Wingspan: 1-1 1/4". No other hairstreak has the combination of gray underwing coloration and black, white, and orange median band on underwings. Acadian Hairstreak has underwing median band of separate black spots; Oak Hairstreak is light brown, not gray, beneath. Spring individuals are smaller and darker.
Continent wide, from the southern Canadian border south to Venezuela. Absent from some southwestern desert areas. In New England, rarer northward and absent from northern Vermont, New Hampshire, and Maine.
Status in Massachusetts
Widely reported in eastern Massachusetts, sparingly in western Massachusetts, during the Atlas period. Historically, Scudder (1889)regarded the Gray Hairstreak as "not infrequent in the north." He noted its appearance at a number of Massachusetts localities, including several at considerable elevation, such as Mount Toby and Amherst Notch. Kimball and Jones (1943)listed only two records from Nantucket, while the species was said to be "widely distributed...though never abundant" at Martha‘s Vineyard. This last quote sums up the Gray Hairstreak‘s current status in most of eastern Massachusetts. The status in western Massachusetts is unclear; it is apparently less common there. Usually found singly or in very small numbers at any given locality. Maximum: 13 at Foxboro (Norfolk Co.), 15 July 1991.
Flight Period in Massachusetts
Double brooded, with butterflies from early May to mid June and from early July to late September in most years. Extreme dates: 12 April 1977, Woburn (Middlesex Co.), R. Robbins and 24 October 1994, Wellesley (Norfolk Co.), R. Forster.
Larval Food Plants
Known to feed on twenty-nine families of plants. Said to prefer legumes and mallows (Pyle, 1981) and to be an agricultural pest on hops, beans, and cotton (larva called Cotton Square Borer in Texas - Scott, 1986). In Massachusetts, definitely reported on the introduced Hound‘s Tongue (Cynoglossum officinale): Scudder; Round headed and Hairy Bush Clovers (Lespedeza capitata and L. hirta) and Panicled and Hoary Tick Trefoils (Desomodium paniculatum and D. canescens) fide Tom Dodd.
Adult Food Sources
Attracted to many flowering species (26 during the Atlas period), from blueberries in spring to goldenrods in fall. The 13 at Foxboro on 15 July 1991, were all nectaring at Wild Indigo (Baptisia tinctoria).
Open areas with scrub growth are preferred.
EGG: Green, with delicate reticulation. OVIPOSITION: Eggs laid singly on flower heads. LARVA: Remarkably variable in color: straw, purplish white, pink, reddish brown, or green, with various other pale marks (Scott, 1986). CHRYSALIS: Brownish, with darker spotting.

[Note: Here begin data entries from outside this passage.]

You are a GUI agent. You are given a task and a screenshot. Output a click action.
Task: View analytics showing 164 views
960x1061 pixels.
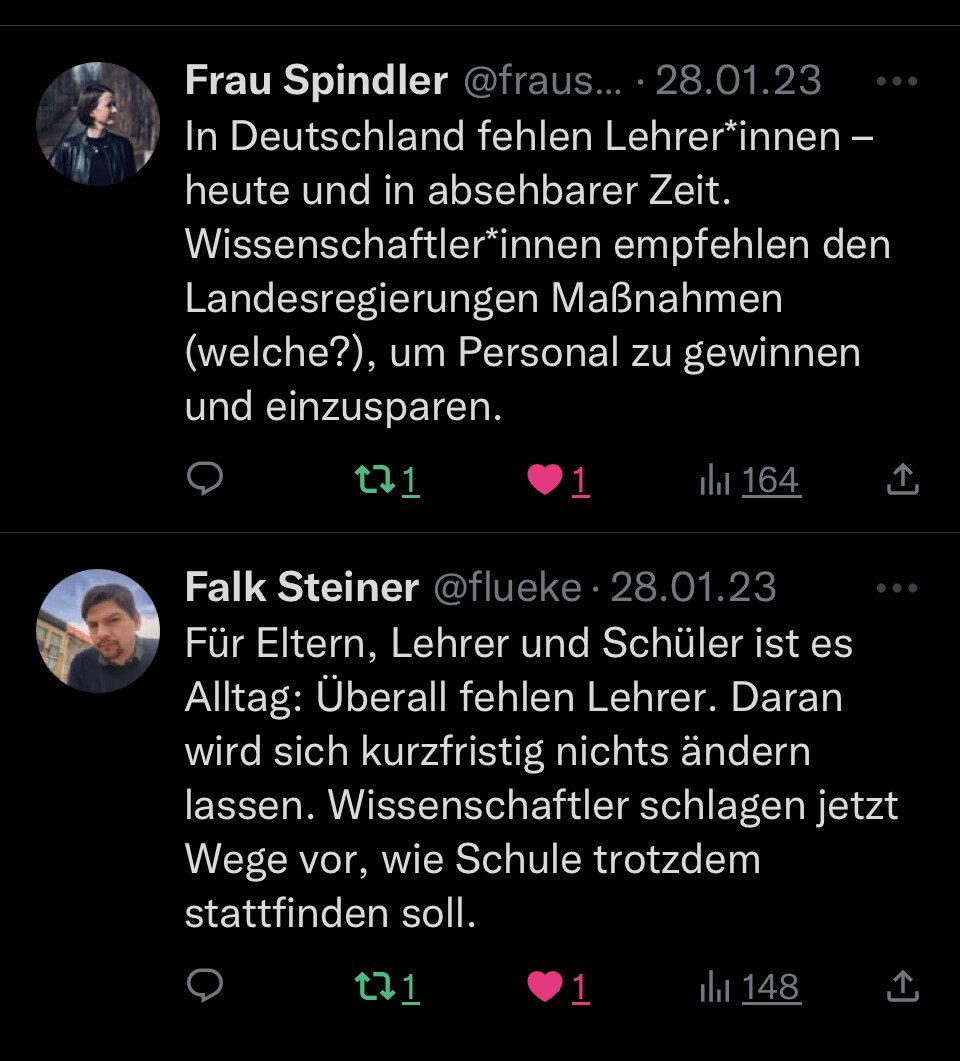751,481
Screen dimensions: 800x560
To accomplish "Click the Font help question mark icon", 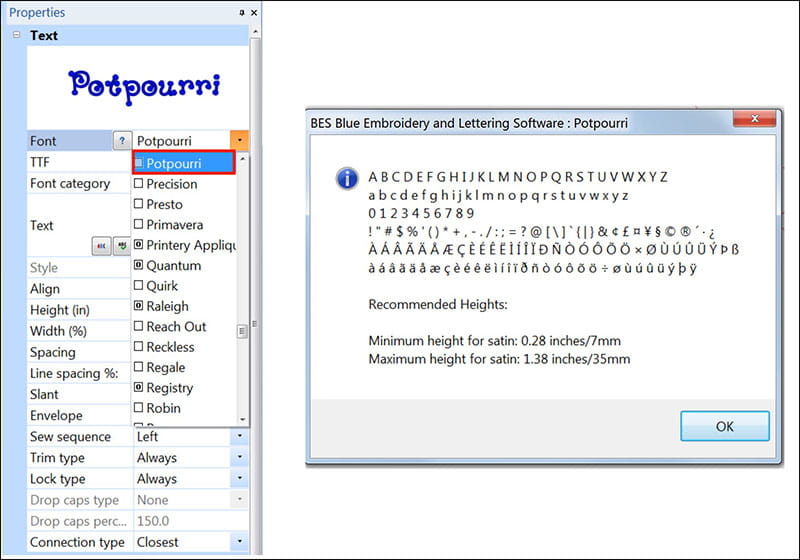I will coord(122,142).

Adults eclose from the chrysalis in early May and this small dark generation remains on the wing almost until the advent of the larger, paler summer brood. Males perch on favored shrubs throughout the afternoon hours. The flight is often fast and difficult to follow. The duration of the egg, larva, and chrysalis are not well documented. Very little, too, has been written about mating in the Gray Hairstreak. Opler and Krizek (1984) state that mated pairs have been seen only at night, after 10:00.